Bipolar Disord 2005 Feb;7(1):33-41
Schizophrenia and Bipolar Disorder Research Department, Psychiatry Centre of Excellence for Drug Discovery, GlaxoSmithKline Pharmaceuticals, Harlow, Essex, UK.
Objectives: The mood-stabilizing drug valproic acid (VPA) exerts a neurotrophic effect on the human neuroblastoma cell line, SH-SY5Y. We aimed to establish whether other mood-stabilizing drugs have a similar action and which signalling pathways mediate this process.
Methods: We analysed the effects of the mood stabilizers VPA, lithium, carbamazepine and lamotrigine on proliferation, survival, neurite outgrowth and extracellular signal-regulated kinase (ERK)/mitogen-activated protein kinase (MAPK) activation using the SH-SY5Y cell line.
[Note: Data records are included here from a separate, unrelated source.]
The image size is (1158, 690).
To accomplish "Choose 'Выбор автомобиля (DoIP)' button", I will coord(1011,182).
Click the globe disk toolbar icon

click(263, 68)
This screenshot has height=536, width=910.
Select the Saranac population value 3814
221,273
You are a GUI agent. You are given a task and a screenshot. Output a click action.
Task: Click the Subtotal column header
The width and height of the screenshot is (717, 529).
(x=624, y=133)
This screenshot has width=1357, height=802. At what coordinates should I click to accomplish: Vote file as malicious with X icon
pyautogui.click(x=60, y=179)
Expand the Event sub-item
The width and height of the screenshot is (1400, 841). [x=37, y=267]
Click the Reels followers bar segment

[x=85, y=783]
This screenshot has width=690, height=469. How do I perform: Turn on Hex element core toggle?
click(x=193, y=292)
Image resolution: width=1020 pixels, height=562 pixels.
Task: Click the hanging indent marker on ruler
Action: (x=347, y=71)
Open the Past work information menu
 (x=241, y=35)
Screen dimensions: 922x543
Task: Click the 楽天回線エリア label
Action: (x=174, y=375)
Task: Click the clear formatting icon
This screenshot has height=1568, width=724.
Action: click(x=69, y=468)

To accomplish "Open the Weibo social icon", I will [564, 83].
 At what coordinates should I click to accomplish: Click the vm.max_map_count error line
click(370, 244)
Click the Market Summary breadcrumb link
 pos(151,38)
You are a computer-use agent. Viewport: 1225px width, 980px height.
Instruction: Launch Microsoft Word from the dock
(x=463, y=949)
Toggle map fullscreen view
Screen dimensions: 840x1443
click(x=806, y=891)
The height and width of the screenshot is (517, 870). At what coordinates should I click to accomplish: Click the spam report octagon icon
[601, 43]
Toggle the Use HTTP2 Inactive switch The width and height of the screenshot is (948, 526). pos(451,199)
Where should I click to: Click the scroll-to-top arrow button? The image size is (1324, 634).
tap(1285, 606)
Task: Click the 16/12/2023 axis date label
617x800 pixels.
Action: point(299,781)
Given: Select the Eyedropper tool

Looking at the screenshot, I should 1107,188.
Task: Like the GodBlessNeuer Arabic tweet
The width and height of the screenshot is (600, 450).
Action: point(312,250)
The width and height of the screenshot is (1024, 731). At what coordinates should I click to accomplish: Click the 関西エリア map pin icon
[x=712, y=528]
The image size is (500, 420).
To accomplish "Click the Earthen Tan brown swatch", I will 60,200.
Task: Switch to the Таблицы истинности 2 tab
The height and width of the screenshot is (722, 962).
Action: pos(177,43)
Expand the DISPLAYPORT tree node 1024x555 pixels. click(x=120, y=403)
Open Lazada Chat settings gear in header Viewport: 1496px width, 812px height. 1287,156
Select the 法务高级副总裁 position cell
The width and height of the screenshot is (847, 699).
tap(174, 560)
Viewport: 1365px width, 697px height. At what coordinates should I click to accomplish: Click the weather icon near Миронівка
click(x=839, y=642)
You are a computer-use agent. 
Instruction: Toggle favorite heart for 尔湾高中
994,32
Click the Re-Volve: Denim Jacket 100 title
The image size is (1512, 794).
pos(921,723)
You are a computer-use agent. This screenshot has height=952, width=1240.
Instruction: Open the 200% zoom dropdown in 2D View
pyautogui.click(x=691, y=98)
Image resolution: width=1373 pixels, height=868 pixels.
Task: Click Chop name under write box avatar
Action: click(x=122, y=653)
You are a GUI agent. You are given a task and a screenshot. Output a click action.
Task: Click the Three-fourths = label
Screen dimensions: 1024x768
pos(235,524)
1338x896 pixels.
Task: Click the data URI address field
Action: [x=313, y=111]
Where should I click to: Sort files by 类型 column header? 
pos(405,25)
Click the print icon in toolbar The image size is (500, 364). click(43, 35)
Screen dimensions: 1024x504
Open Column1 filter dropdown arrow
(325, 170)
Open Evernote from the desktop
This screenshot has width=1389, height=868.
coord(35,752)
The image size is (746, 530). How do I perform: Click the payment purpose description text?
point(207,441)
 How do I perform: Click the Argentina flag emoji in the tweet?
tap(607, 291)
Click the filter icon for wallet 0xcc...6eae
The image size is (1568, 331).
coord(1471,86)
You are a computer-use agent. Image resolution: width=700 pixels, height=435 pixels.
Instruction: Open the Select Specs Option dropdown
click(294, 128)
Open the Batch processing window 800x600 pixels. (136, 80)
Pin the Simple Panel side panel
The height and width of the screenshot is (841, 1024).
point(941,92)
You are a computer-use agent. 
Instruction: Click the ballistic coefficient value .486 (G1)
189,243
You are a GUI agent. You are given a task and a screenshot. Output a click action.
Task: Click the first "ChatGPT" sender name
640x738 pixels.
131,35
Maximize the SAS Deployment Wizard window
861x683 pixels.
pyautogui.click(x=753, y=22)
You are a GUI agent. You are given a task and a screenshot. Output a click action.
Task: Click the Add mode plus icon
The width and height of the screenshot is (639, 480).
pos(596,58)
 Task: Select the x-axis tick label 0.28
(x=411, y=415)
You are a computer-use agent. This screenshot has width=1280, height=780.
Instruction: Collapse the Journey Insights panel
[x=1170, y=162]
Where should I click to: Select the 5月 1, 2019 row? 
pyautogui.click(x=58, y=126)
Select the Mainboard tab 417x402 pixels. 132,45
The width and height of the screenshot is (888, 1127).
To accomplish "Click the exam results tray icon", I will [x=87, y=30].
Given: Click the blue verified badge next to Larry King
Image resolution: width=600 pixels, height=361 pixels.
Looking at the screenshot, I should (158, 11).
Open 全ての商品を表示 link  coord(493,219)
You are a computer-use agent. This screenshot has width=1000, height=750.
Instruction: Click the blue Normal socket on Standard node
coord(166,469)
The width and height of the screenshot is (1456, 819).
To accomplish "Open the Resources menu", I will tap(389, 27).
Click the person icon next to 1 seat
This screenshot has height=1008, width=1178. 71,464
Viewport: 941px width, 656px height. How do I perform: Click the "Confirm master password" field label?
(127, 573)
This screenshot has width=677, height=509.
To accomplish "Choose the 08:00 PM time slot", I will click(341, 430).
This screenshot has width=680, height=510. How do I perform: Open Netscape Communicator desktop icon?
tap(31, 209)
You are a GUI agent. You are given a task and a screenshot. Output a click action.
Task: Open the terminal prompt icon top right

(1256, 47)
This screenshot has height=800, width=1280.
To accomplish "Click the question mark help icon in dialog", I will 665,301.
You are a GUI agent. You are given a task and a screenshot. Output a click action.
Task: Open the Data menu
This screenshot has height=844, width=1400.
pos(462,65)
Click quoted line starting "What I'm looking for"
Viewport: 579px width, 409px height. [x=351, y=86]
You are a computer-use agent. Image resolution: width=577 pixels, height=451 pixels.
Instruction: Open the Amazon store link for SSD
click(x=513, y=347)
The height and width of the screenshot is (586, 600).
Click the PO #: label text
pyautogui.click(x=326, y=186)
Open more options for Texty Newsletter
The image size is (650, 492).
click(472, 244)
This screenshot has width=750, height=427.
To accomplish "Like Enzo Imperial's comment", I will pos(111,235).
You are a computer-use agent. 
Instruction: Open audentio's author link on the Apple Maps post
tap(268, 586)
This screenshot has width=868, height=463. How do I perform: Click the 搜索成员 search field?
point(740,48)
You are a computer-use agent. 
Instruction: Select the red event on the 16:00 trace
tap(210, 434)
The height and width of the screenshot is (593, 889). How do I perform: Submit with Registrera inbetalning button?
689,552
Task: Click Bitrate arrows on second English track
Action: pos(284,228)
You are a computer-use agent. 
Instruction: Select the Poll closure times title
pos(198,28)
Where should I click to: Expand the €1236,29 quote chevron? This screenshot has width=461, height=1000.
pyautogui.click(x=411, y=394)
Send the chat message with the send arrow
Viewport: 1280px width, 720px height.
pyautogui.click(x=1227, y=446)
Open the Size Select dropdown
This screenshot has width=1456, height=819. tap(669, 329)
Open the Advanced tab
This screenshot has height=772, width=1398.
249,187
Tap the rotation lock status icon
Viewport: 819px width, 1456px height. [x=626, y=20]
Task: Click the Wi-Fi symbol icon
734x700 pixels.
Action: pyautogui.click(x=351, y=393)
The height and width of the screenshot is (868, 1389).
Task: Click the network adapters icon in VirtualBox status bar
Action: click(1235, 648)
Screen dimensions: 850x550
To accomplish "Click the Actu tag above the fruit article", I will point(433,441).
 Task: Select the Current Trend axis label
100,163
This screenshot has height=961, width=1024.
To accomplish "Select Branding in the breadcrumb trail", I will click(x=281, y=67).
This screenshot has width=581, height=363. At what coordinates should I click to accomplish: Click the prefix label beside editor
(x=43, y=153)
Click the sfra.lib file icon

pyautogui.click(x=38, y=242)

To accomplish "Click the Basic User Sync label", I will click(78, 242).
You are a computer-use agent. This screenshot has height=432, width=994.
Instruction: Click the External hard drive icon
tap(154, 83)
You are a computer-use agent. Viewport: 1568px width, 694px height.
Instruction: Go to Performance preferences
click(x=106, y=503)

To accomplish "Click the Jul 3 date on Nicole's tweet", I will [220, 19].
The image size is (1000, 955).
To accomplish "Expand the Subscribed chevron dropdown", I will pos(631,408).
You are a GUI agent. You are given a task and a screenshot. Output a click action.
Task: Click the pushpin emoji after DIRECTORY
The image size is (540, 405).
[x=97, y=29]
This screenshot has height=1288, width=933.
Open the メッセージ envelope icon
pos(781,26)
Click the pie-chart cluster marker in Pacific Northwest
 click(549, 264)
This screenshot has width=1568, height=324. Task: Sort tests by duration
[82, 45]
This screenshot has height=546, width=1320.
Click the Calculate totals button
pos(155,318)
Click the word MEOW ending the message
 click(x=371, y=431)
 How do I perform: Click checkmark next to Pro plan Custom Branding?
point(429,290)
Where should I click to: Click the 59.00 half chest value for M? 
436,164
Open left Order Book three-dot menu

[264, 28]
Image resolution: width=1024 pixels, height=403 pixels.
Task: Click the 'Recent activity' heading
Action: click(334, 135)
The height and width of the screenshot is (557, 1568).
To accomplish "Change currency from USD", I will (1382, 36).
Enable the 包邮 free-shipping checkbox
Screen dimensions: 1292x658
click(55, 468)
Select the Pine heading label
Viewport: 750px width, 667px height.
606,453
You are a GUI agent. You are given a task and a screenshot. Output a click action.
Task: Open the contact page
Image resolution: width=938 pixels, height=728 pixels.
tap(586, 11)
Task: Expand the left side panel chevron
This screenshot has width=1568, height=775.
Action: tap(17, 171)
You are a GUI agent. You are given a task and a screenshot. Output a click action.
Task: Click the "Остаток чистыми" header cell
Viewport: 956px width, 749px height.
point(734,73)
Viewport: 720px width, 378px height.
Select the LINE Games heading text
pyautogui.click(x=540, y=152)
We also compared their effects in primary neurons.
Results: We found that VPA promotes neurite outgrowth and prevents cell death in SH-SY5Y cells, but has no effect on cell proliferation. This neurotrophic effect does not involve inhibition of glycogen synthase kinase-3, histone deacetylase or prolyl oligopeptidase; the effect also does not seem to involve protein kinase C. In contrast, VPA activates ERK/MAPK and the survival effect of VPA is blocked by inhibition of the ERK/MAPK signalling pathway. Moreover, other activators of ERK/MAPK, such as epidermal growth factor and phorbol 12-myristate 13-acetate, mimic the neurotrophic effects of VPA. Other mood stabilizers do not activate ERK/MAPK and do not promote neurite outgrowth or survival of SH-SY5Y cells. In contrast, both lithium and VPA activate ERK/MAPK in rat primary cortical neurons.
Conclusions: We investigated four mood stabilizers that are effective in the treatment of bipolar disorder. Our results suggest that, while some mood stabilizers may have additional neuroprotective effects, activation of ERK/MAPK does not appear to be a mechanism common to all mood-stabilizing drugs.